Pero Gingrich es más que un intérprete. Es el principal galeno del Partido Republicano, especializado en la explicación dinámica de los retos públicos. El resto de candidatos luchan por recuperar tres puntos de popularidad en el grupo de cabeza. Gingrich lucha por censurar la disertación que puede surgir en cualquier momento. La capacidad de pensar en público es un talento político infrecuente — más común en Gran Bretaña que en América. Bill Clinton brillaría durante el turno de preguntas del primer ministro. Gingrich también.

Pero Gingrich se mete con regularidad en problemas cuando pasa del análisis a las recomendaciones. Prácticamente todo problema que se le pone por delante pasa a ser históricamente apremiante, exigiendo una solución radical. Es la razón de su costumbre verbal más reveladora. Los sistemas están «averiados de forma fundamental» y necesitan «de cambios radicales». Las opiniones contrarias son «una mentira, fundamentalmente» y «fundamentalmente ajenas a la tradición norteamericana». Sólo las ideas más geniales están a la altura de la estima en que se tiene a sí mismo.

Pongamos que Gingrich está evaluando la amenaza genuina del terrorismo y el islam radical. A continuación pide una ley federal contra la ley islámica, que abordaría una crisis inexistente al tiempo que se estigmatiza a una confesión entera.

Defiende con firmeza la experiencia laboral temprana en los barrios deprimidos.
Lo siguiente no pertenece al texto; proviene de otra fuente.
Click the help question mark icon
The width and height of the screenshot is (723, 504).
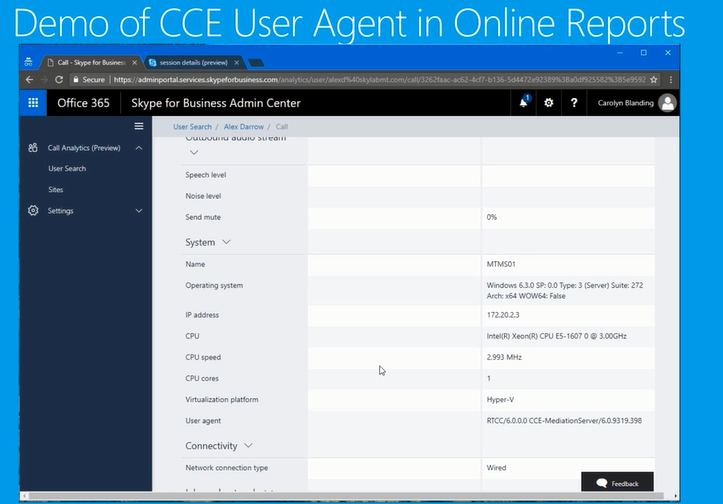[x=574, y=103]
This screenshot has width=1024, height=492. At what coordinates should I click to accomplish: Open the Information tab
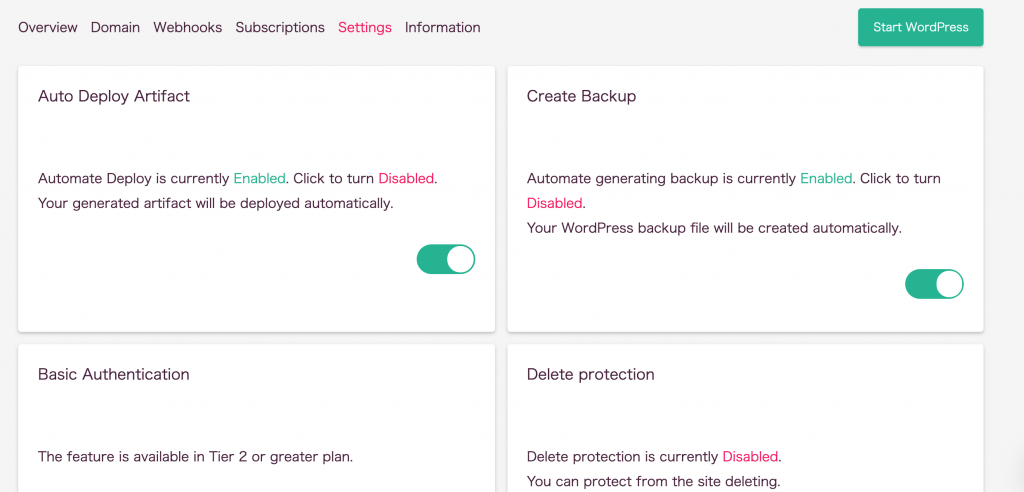(x=443, y=27)
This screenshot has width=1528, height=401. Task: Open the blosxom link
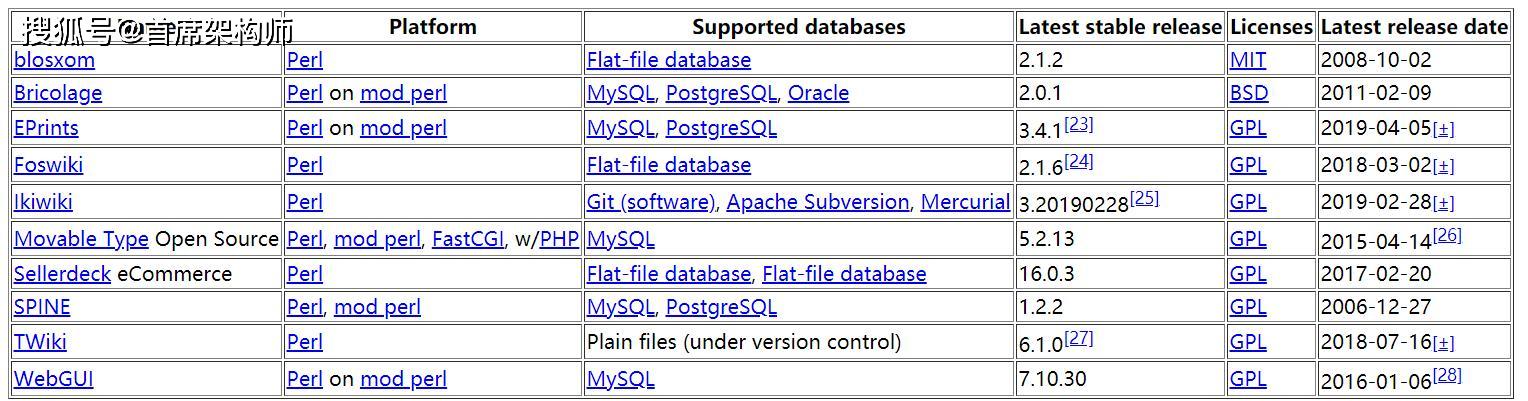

A continuación va más allá, despreciando las leyes de trabajo infantil como «verdaderamente estúpidas» y alienta el empleo de estudiantes como bedeles.

Gingrich reconoce el problema del cambio climático — o por lo menos lo reconocía en tiempos. Pero propuso combatirlo a través de la geoingeniería — la manipulación arriesgada del clima del planeta inyectando nitrógeno a los océanos o desviando los rayos del sol con enormes espejos.

Las propuestas de cambio fundamental que hace Gingrich son en general despreciadas como cosas de Newt — los aciertos y los errores de un cerebro fértil. Pero sus errores son frecuentes, revelando un patrón de escaso juicio. Y las excentricidades de un candidato se vuelven problemáticas cuando se suponen en un presidente.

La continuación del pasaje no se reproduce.